Отрава проглотила волнение.
— Я… соврала! Нет у меня жениха… Точнее, есть! Но он из простолюдинов! И мне было стыдно в этом признаться…
Камыш вскочил на ноги и на этот раз не стал ее лупить, что было по-настоящему странно.
— Врешь… Врешь! Ты вроде девка образованная, но не знаешь самые знатные рода Правоморья?!
— Я… я…
Отрава хотела чистосердечно признаться, что не такая уж она образованная. Можно сказать, что неграмотная вовсе — с кем не бывает! Да и с чего он вообще это взял? Пусть побьет ее да успокоится! Но монах оказался внимательнее, чем она предполагала:
— Я думал, мне показалось, что твои рабы вчера перед сном не помолились.
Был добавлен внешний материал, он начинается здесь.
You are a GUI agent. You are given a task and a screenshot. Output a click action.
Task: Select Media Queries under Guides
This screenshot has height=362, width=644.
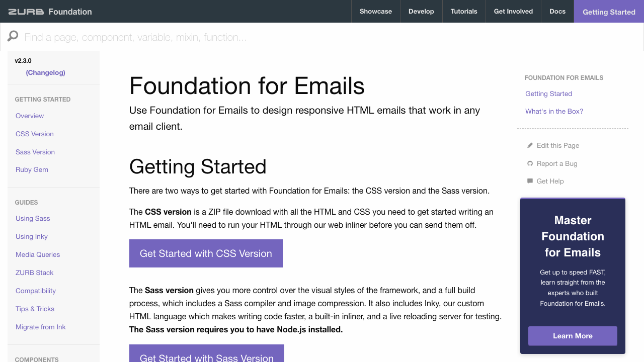[38, 254]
А ну, спой-ка Песню Небесному Свету! То-то я думаю, что ты мне в молитвах постоянно вторишь, но никогда сама не начинаешь!
Отрава, трясясь, поднялась на ноги, за ней то же сделали и друзья. Обстановка накалялась.
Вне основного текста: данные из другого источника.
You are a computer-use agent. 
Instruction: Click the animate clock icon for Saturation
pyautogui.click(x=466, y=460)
— Уважаемый клирик! Вы так кричите, что у меня мысли путаются… — Отрава добавила в голос мольбы, а потом нерешительно затянула: — Хвалу возносим Свету сердцем…
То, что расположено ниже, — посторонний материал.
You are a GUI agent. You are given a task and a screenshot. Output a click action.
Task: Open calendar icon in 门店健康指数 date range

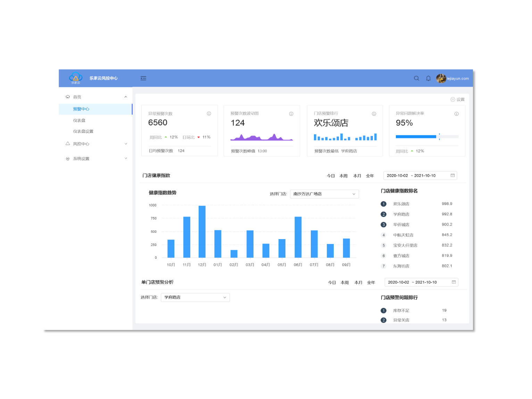coord(452,176)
— Это не то! — теперь он смеялся с какой-то нервной яростью. — Не напрягайся, не вспомнишь! Песню только дети поют, поэтому я в твоем присутствии ее ни разу не поминал! Кто ты, самозванка? Где ты жила, если ни веры, ни королей не знаешь?!
В ушах стучало. Это был полный провал — клирика теперь увещеваниями не успокоишь.
— Я даю твоему перевертышу два часа, чтоб отоспался, но как луна взойдет — отправляемся в Ситар. Пусть для начала внутренняя армия проверит, кто вы такие! И если вы не преступники, то там уже я и мои братья вас встретим — и будь уверена, что всех троих ждет костер! Уже сотни лет Правоморье не видало еретиков!
И тут же снова осел на землю, посчитав, что все решено. Монахи в этом государстве были самоувереннее кровопийц в Левоморье. Отрава взяла себя в руки, усмехнулась и сказала теперь совершенно спокойным голосом:
— Мы не пойдем в Ситар. И ты не пойдешь.
Он вылупился сначала на нее, а потом и на подошедших с двух сторон «рабов». И промолчал, понимая, что реальное положение дел намного хуже, чем ему показалось.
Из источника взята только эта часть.